Чупрахин приподнимается, смотрит на Забалуева.
— Бурса, ты кого привел? — спрашивает он.
— Это Аннушка Сергеенко.
— Вижу, а вот этот, согнутый? — показывает на Забалуева.
— Ваня, ты что? Это же Прохор.
— Подойди.
Забалуев наклоняется к Чупрахину. Тот сильно тянет носом:
— Он, а вот слова не его — «стрючок водяной». Да ведь такие слова — лучшее лекарство для меня… Ведь и вправду легче стало, — чуть улыбается он, поворачиваясь к Сергеенко. — Здравствуй, Аня… Где пропадала, рассказывай…
Аннушка коротко повторяет свой рассказ. А когда речь заходит о деле, Чупрахин уже не может сидеть. Он встает на ноги, говорит:
— Дело трудное, но Егорка — наш командир. Понимаешь, Бурса, командир. Надо выручать.
Забалуев кашляет, зажав рот шапкой. Откашлявшись, встает, расправляет плечи:
— Сегодня хотел козлом прыгнуть вот с той верхотуры. Эх-ха, вы же, мальцы, этого не понимаете… О чем это я хотел сказать?.. Да, но прыгать я не буду… Вот что, уважьте мне это заданьице. Прошу вас, уважьте!
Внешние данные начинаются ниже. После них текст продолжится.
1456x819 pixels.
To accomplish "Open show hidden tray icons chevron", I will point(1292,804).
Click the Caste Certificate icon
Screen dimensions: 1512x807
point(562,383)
Промашку не дам.
Чупрахин приподнимается на своем ложе.
— Бурса, что это он? — удивляется Иван. — Молчал-молчал и сказал прямо, как из автомата по фашистам резанул, аж у меня сердце запрыгало от радости. Какой же дурак после того может тебя овцой назвать!.. Да ты, дядя Прохор, настоящий человек!